Schwachheit, dein Name ist ...

Publiziert in 9 / 2019 - Erschienen am 12. März 2019

„Schwachheit, dein Name ist Weib!" heißt ein bekanntes Zitat von William Shakespeare. Es ist mir am 8. März, dem internationalen Frauentag, in den Sinn gekommen. Ersetzt man das „Weib“ mit „Mann“, ist es plötzlich der Mann, der als schwaches Geschlecht bezeichnet werden könnte. Aber das ist alles nur Unsinn. Ein Spiel mit Worten.
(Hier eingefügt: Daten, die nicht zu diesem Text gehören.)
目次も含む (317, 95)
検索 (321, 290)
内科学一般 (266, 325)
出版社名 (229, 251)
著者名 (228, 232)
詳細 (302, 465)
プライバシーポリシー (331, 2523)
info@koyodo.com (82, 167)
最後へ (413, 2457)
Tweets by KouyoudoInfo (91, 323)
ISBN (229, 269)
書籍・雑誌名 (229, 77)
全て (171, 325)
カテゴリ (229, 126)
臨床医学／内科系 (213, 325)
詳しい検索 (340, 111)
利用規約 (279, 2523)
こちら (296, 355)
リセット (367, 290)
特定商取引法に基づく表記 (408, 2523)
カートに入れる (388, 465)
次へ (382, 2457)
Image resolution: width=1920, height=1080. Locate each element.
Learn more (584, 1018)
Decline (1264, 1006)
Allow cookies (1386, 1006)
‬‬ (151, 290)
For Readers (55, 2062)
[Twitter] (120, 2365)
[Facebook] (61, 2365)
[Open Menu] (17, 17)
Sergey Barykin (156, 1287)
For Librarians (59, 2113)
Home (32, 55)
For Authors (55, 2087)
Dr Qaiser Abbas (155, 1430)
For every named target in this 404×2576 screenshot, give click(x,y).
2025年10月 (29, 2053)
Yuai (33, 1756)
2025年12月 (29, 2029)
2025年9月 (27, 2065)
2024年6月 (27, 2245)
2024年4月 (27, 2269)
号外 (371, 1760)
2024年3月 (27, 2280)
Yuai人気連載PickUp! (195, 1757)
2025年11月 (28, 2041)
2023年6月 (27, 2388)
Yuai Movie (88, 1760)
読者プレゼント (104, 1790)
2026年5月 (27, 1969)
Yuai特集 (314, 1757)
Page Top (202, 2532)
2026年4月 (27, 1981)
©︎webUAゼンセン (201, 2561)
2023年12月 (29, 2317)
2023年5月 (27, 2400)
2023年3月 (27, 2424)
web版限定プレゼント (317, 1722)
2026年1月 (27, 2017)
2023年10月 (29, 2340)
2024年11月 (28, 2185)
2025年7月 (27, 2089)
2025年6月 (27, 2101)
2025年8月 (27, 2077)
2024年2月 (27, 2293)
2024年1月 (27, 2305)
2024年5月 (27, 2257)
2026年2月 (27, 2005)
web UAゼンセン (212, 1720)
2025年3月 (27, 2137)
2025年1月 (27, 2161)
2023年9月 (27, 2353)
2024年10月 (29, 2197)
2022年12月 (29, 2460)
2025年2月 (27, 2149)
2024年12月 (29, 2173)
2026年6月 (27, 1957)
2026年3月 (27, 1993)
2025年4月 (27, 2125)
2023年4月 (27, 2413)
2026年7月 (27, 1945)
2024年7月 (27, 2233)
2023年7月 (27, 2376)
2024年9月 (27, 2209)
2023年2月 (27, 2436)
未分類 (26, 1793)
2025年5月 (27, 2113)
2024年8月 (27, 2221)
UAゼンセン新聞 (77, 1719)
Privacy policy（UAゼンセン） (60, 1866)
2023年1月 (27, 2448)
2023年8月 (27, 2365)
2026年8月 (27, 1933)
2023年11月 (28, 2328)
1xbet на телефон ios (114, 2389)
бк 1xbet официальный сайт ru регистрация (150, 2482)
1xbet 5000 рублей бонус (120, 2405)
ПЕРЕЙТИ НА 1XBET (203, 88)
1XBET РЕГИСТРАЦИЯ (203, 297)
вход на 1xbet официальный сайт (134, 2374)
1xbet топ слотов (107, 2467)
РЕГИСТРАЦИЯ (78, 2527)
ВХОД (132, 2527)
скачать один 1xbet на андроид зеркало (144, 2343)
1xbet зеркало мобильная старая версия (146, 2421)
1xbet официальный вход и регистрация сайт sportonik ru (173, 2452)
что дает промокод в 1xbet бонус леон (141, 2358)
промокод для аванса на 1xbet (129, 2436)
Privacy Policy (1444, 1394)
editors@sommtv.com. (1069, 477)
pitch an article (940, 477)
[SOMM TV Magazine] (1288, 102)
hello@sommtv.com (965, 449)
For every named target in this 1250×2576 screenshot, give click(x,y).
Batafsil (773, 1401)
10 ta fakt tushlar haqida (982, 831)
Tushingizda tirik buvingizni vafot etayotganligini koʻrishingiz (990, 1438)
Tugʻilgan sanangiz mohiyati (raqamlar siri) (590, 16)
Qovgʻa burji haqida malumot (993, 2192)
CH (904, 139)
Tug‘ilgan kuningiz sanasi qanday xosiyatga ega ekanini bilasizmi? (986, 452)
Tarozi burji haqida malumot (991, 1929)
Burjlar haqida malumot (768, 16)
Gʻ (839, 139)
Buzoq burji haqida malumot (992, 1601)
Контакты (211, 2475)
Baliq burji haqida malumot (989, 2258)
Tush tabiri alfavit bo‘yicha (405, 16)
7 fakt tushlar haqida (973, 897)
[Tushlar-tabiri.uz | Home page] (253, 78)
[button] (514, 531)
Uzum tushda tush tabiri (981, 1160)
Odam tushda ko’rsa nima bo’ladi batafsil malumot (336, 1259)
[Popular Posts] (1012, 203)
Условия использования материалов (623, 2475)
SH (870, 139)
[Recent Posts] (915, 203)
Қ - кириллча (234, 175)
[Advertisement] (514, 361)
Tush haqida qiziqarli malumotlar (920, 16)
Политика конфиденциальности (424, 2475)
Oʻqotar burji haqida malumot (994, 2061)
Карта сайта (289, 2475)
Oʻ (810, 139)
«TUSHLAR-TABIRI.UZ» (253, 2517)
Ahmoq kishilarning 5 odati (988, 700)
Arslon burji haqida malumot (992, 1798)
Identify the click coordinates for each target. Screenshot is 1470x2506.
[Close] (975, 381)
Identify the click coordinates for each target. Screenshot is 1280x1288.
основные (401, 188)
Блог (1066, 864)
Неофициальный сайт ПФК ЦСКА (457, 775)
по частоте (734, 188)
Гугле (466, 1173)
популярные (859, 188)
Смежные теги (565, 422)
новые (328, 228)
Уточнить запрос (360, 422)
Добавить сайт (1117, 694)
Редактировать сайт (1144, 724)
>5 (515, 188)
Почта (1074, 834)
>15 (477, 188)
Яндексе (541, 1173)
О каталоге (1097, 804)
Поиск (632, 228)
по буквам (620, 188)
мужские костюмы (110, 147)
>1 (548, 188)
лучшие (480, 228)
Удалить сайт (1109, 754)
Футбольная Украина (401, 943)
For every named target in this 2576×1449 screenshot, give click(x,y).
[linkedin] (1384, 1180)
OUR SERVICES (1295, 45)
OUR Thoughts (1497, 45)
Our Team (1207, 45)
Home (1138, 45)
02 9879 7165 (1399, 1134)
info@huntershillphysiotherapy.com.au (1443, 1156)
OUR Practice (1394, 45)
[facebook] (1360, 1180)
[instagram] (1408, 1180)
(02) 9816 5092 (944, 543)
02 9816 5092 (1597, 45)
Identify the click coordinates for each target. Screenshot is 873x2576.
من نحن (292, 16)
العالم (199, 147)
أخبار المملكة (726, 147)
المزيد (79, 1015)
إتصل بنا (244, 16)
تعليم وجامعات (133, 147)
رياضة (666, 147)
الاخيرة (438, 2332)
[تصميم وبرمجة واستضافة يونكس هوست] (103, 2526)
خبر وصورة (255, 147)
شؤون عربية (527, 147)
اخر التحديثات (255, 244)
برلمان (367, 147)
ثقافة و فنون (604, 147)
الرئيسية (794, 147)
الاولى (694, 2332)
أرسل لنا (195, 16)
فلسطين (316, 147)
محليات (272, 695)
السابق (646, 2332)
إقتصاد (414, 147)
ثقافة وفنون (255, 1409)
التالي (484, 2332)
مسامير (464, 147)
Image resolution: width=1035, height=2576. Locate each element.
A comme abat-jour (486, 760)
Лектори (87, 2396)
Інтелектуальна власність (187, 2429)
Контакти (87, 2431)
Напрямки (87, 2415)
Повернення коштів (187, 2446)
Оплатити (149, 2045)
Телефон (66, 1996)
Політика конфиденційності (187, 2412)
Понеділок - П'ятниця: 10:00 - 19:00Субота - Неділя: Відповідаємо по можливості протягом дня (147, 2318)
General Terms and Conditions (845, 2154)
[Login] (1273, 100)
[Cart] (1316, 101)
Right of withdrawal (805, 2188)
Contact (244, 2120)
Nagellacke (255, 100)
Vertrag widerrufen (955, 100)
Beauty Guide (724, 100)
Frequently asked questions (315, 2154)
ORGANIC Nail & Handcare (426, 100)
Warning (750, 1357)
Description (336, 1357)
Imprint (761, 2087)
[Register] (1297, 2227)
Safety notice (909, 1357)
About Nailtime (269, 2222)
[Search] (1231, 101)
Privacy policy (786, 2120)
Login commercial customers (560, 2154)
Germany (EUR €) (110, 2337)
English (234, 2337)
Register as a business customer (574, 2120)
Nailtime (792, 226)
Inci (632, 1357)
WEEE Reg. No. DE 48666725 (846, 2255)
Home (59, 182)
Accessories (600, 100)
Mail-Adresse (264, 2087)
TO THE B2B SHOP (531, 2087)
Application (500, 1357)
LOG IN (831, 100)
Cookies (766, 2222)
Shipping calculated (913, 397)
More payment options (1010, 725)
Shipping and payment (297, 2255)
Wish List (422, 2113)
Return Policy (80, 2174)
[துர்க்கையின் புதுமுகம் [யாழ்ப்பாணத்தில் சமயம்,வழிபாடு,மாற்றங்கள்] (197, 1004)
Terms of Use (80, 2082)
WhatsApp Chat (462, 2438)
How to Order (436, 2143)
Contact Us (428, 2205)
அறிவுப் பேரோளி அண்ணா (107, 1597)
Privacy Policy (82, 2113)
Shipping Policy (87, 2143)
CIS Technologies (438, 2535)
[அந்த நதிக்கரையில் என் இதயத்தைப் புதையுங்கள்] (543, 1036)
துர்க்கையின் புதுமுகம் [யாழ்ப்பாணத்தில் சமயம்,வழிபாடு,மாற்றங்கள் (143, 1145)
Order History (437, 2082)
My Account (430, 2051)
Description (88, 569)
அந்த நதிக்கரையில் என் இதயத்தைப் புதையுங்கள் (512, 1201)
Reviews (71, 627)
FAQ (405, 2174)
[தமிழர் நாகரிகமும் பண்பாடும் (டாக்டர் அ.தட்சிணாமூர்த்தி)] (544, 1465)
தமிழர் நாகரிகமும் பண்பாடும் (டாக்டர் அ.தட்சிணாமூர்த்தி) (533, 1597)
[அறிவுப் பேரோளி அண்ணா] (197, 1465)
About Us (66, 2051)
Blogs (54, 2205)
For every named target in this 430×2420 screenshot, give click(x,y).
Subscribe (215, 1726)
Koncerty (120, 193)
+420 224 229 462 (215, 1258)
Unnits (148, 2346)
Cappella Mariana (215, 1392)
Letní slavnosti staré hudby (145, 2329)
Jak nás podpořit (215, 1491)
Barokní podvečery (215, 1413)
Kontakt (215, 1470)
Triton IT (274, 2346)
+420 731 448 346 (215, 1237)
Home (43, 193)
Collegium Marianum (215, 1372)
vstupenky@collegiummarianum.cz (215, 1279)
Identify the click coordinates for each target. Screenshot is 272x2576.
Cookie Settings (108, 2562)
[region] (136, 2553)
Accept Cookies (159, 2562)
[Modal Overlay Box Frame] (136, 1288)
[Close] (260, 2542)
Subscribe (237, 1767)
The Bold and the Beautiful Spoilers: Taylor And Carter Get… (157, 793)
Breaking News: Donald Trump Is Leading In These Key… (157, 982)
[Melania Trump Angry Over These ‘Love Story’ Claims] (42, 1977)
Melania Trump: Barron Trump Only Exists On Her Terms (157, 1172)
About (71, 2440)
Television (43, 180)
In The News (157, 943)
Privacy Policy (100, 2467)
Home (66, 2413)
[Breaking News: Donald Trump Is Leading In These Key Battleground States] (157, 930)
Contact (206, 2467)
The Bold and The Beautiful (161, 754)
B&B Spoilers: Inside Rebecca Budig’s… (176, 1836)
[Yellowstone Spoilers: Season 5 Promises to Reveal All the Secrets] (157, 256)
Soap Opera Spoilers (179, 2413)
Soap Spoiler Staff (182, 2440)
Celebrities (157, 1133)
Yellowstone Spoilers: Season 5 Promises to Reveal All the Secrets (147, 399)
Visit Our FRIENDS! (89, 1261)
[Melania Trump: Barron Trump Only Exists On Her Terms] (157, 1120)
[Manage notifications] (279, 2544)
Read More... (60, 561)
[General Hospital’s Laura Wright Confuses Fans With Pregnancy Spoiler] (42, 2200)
Schwach ist weder die Frau noch der Mann. Schwach wird der Mann immer dann, wenn er der Frau die Stärke aberkennt, wenn er sie erniedrigt, ungleich behandelt, missbraucht. Hinter solchen Taten verbergen sich immer eigene Schwächen. Wer es nötig hat, Gewalt anzuwenden, ganz egal ob körperliche oder seelische, hat selbst ein Problem. Frauen werden in vielen Teilen der Welt noch immer nicht gleich behandelt wie ihre männlichen Mitmenschen. Auch in unserem Kulturkreis sind Frauen in etlichen Bereichen benachteiligt. Bei der Entlohnung etwa, im Arbeitsleben, in Wirtschaft und Politik. Dabei könnten Frauen vor allem in der Politik Großes leisten, weil sie oft besser verstehen und fühlen, was für die Menschen getan werden sollte. Für Frauen, Kinder und Männer. Warum wir erst jetzt über den Frauentag sprechen, hat einen einfachen Grund. Die Zeit, während der er in Vergessenheit gerät, wird so um einige Tage verkürzt.